I have a problem with python. I want to make a code that recognizes the person if you type a certain thing. I put the exact same thing but it gets the "No one recognized" print instead of the "Oh.. this is (Name)". I hope I can get an answer. Code: user_input = input() VDP = 229998043833 G.A = 192847102401 if type(user_input) == VDP: print("Oh.. This is VDP!") elif type(user_input) == G.A: print("Oh.. That is VDP's friend!") else: print("I can't recognize the person!")
4 ответов
+ 2
If you wanted to test for types then you would've just done like this
VDP = 229998043833
GA = 192847102401
user_input = int(input())
if type(user_input) == type(VDP):
print("Oh.. This is VDP!")
if type(user_input) == type(GA):
print("Oh.. That is VDP's friend!")
else:
print("I can't recognize the person!")
+ 5
input() returns a string (str) type.
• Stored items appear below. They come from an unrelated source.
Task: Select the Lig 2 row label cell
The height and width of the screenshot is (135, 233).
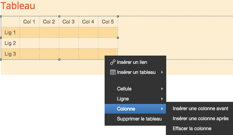Action: (x=10, y=43)
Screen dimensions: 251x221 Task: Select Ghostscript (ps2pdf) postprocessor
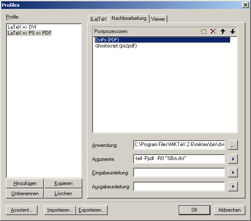[116, 46]
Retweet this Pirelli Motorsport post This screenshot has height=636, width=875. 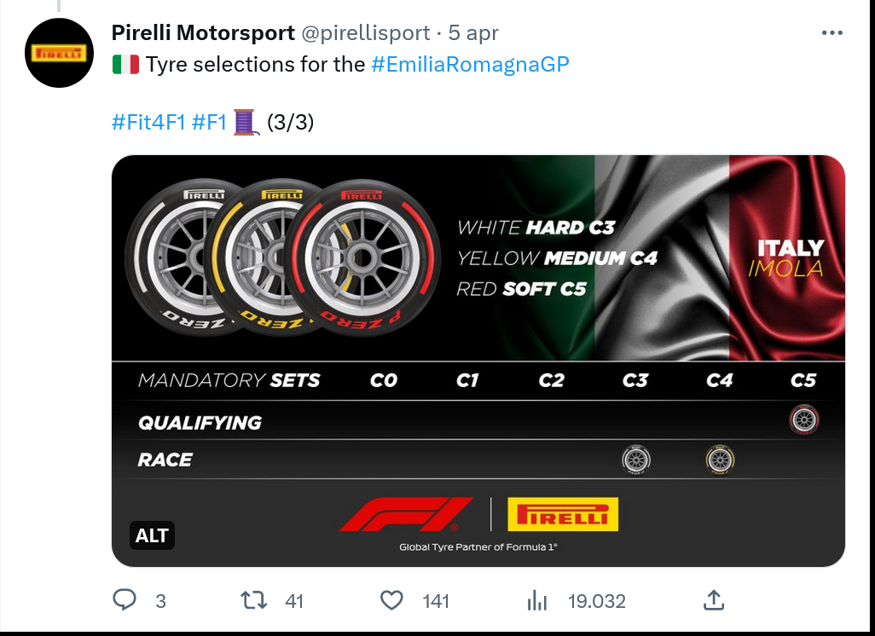pos(253,600)
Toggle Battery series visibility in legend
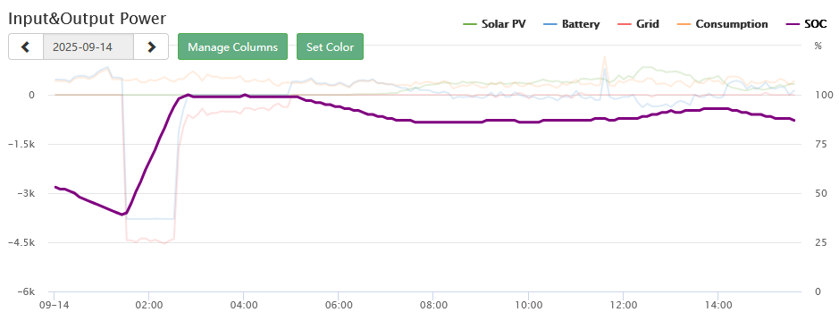The width and height of the screenshot is (839, 329). click(572, 24)
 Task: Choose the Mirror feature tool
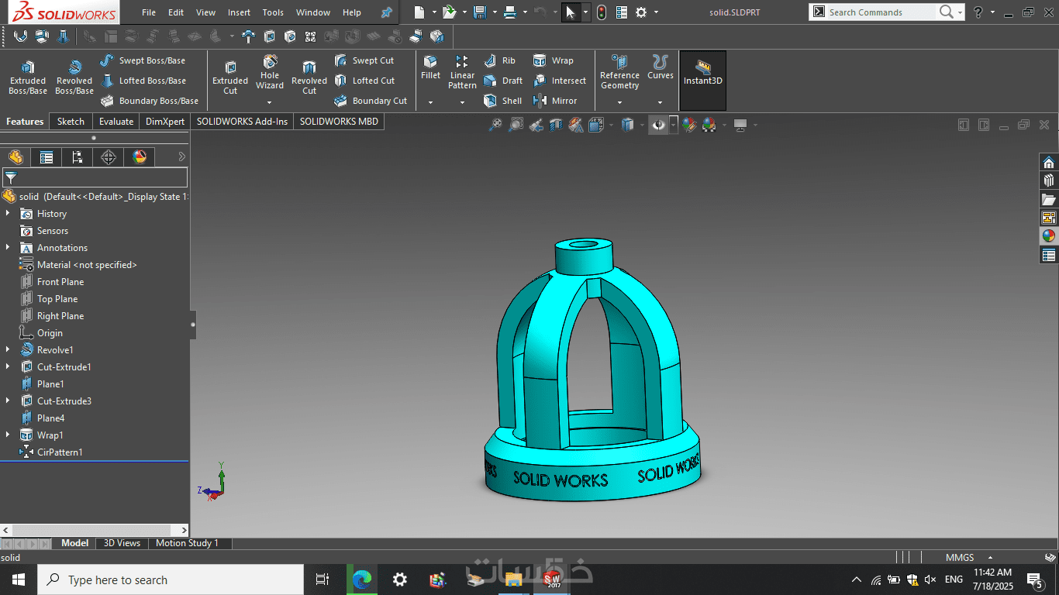[555, 101]
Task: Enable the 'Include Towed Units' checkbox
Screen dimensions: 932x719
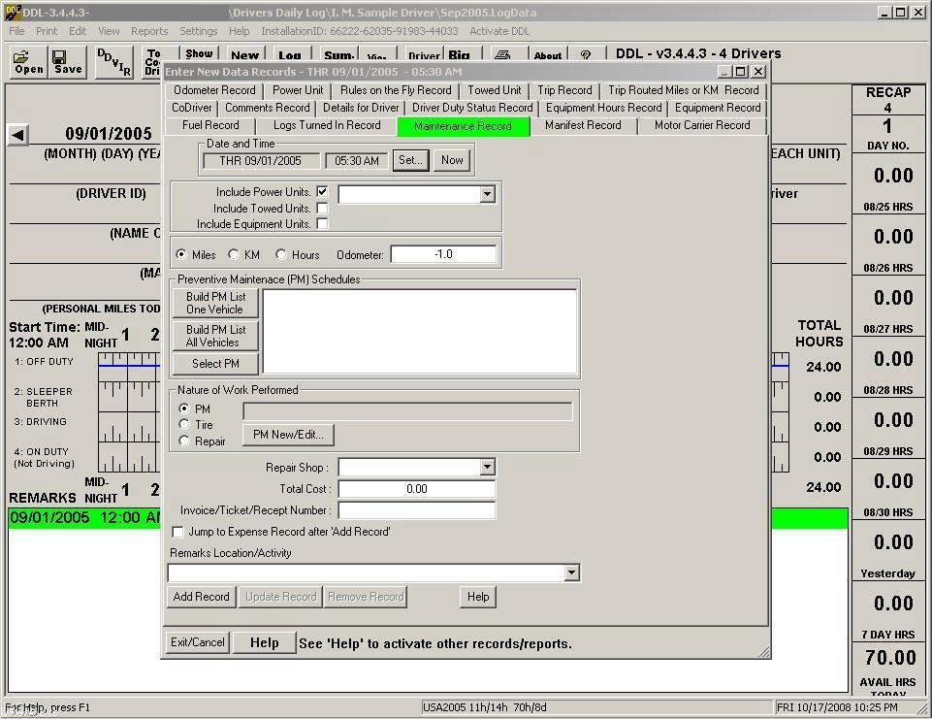Action: [324, 208]
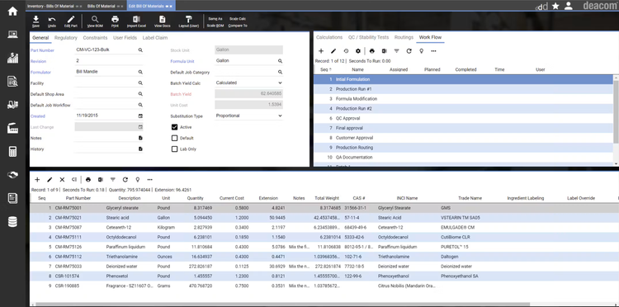Check the Lab Only checkbox
This screenshot has width=619, height=307.
click(174, 149)
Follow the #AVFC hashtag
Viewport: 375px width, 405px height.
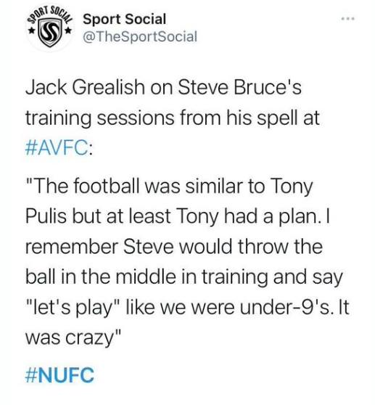pos(57,149)
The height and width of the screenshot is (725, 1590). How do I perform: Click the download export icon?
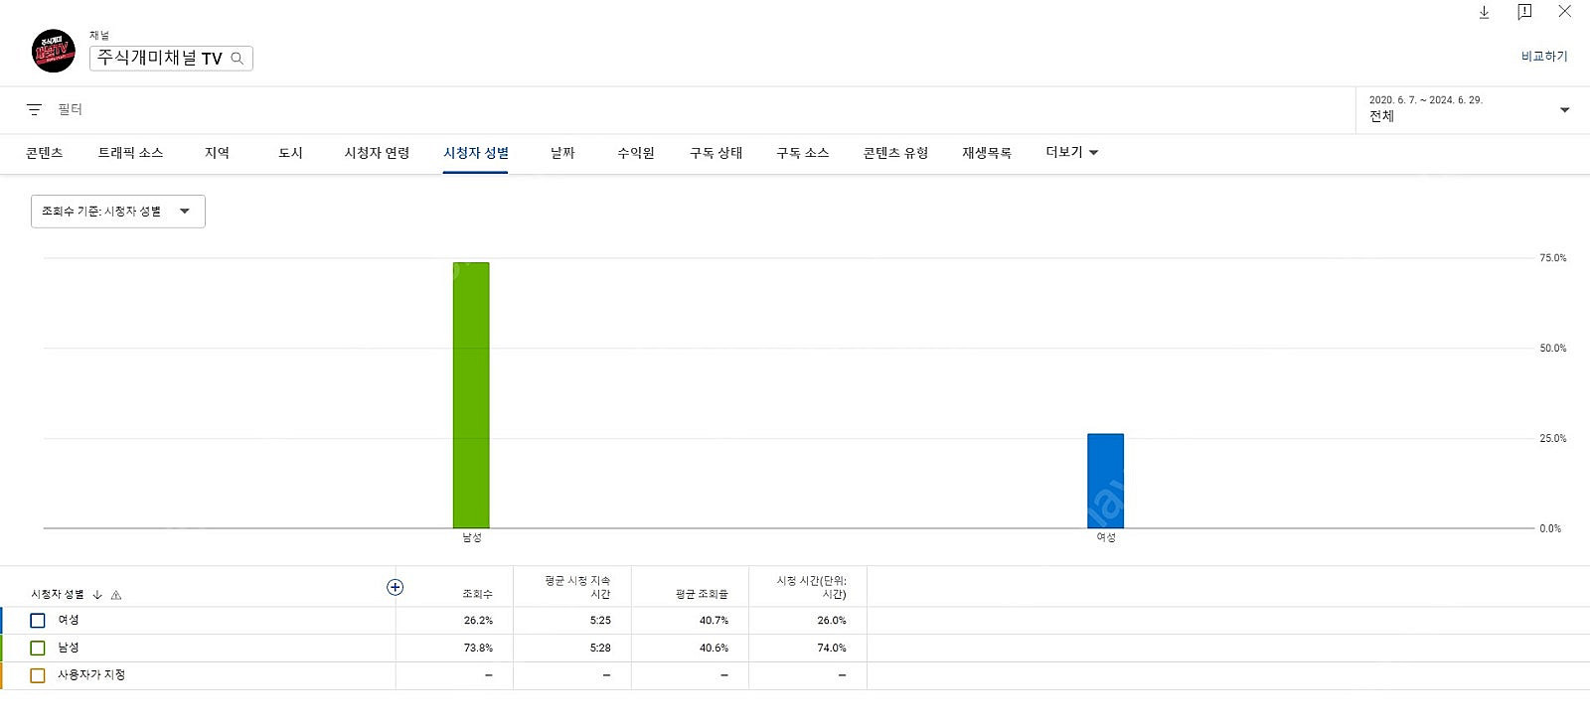click(x=1484, y=12)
VDP is a numerical type, as is G.A (FYI unless G is an imported value, class, or instance etc, you shouldn't use .A, maybe use G_A instead). You can either change the values of VDP and G.A to strings or convert the input() values to the correct type using int() prior to comparison.
+ 3
When you compare the variables, also make sure that both are int or str
and G.A is not a valid variable name due to the .
+ 1
in your case if the user inputs not only digits you will get an error, so you should handle it:
VDP = 229998043833
G_A = 192847102401
try:
user_input = int(input())
if user_input == VDP:
print("Oh.. This is VDP!")
elif user_input == G_A:
print("Oh.. That is VDP's friend!")
else:
print("I can't recognize the person!")
except:
print("I can't recognize the person!")
without "try" you can go this way:
user_input = input()
VDP = "229998043833"
G_A = "192847102401"
if user_input == VDP:
print("Oh.. This is VDP!")
elif user_input == G_A:
print("Oh.. That is VDP's friend!")
else:
print("I can't recognize the person!")